====== DATA SUPPLIED ======
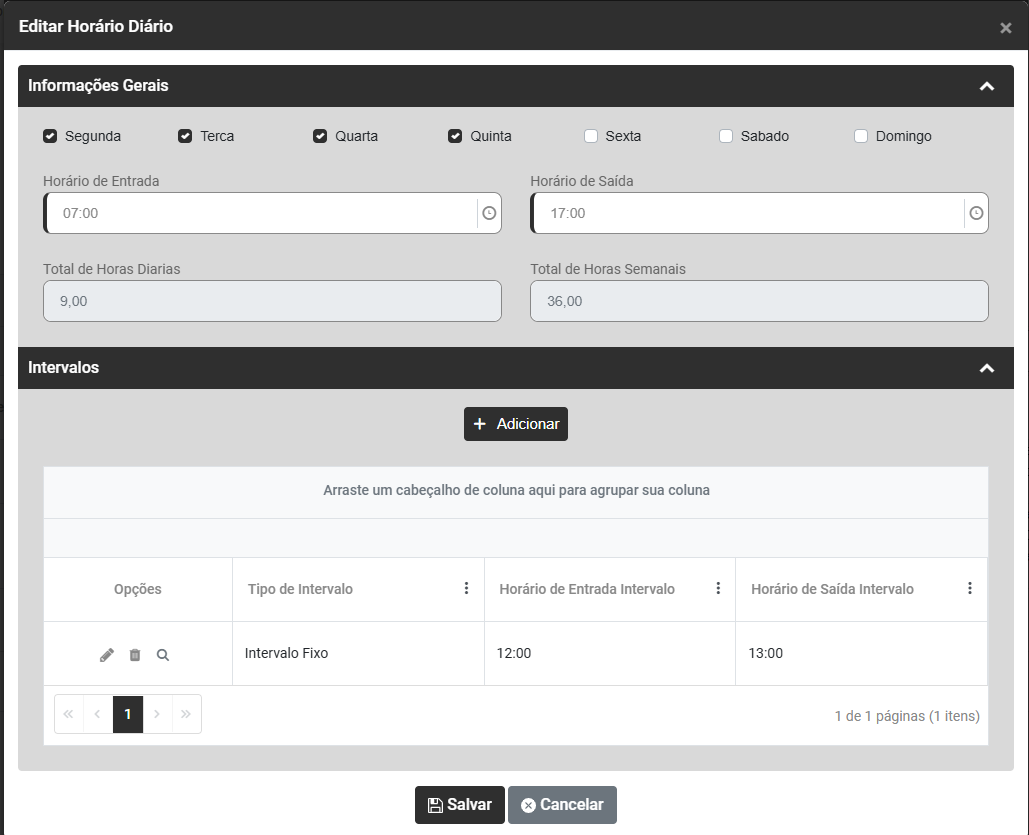Open time picker clock for Horário de Entrada
The image size is (1029, 835).
489,213
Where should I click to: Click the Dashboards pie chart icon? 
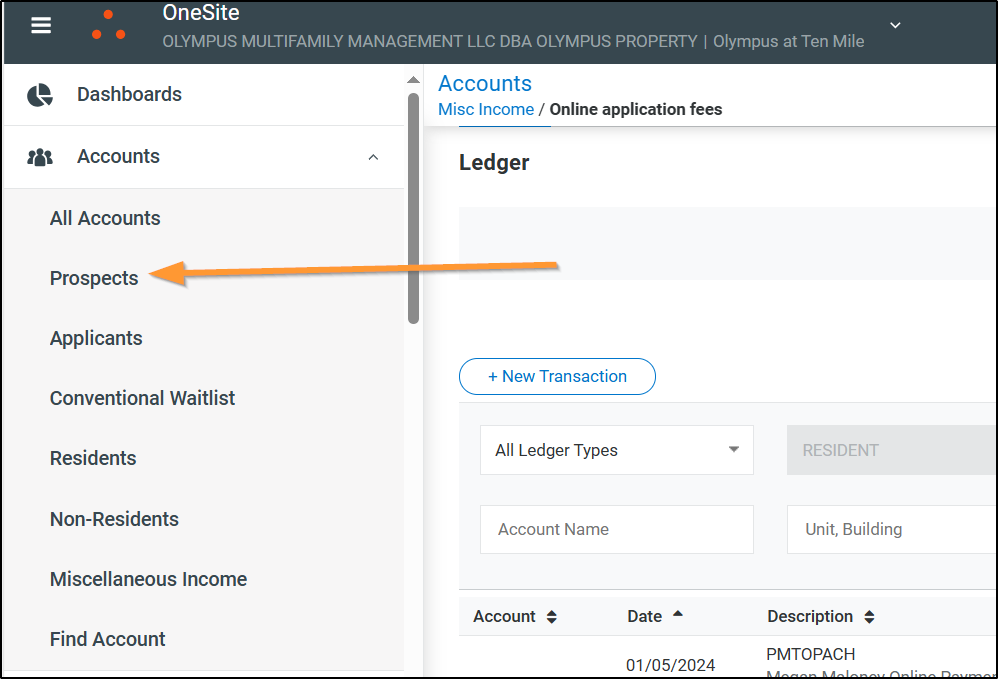(40, 95)
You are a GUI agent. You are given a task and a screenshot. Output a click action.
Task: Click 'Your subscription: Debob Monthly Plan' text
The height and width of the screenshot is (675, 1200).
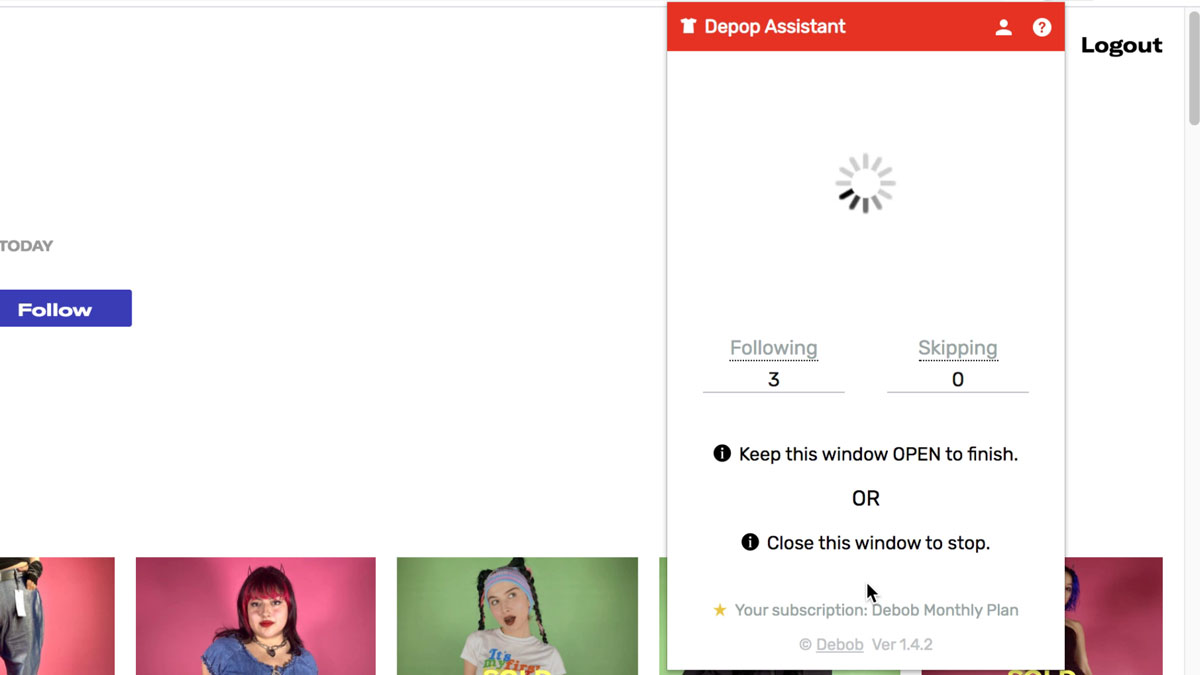coord(876,610)
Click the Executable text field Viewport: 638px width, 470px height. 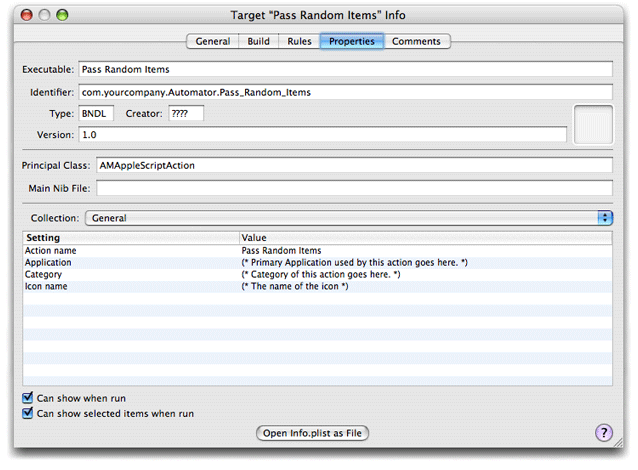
======
Your answer should hold only the lines from the line with "You are a GUI" through the closing line of the records, restated exactly and free of pictures.

EXERCISE RESULT:
You are a GUI agent. You are given a task and a screenshot. Output a click action.
Task: Click 'Your subscription: Debob Monthly Plan' text
The height and width of the screenshot is (675, 1200).
coord(876,610)
Click the Executable text field Viewport: 638px width, 470px height. 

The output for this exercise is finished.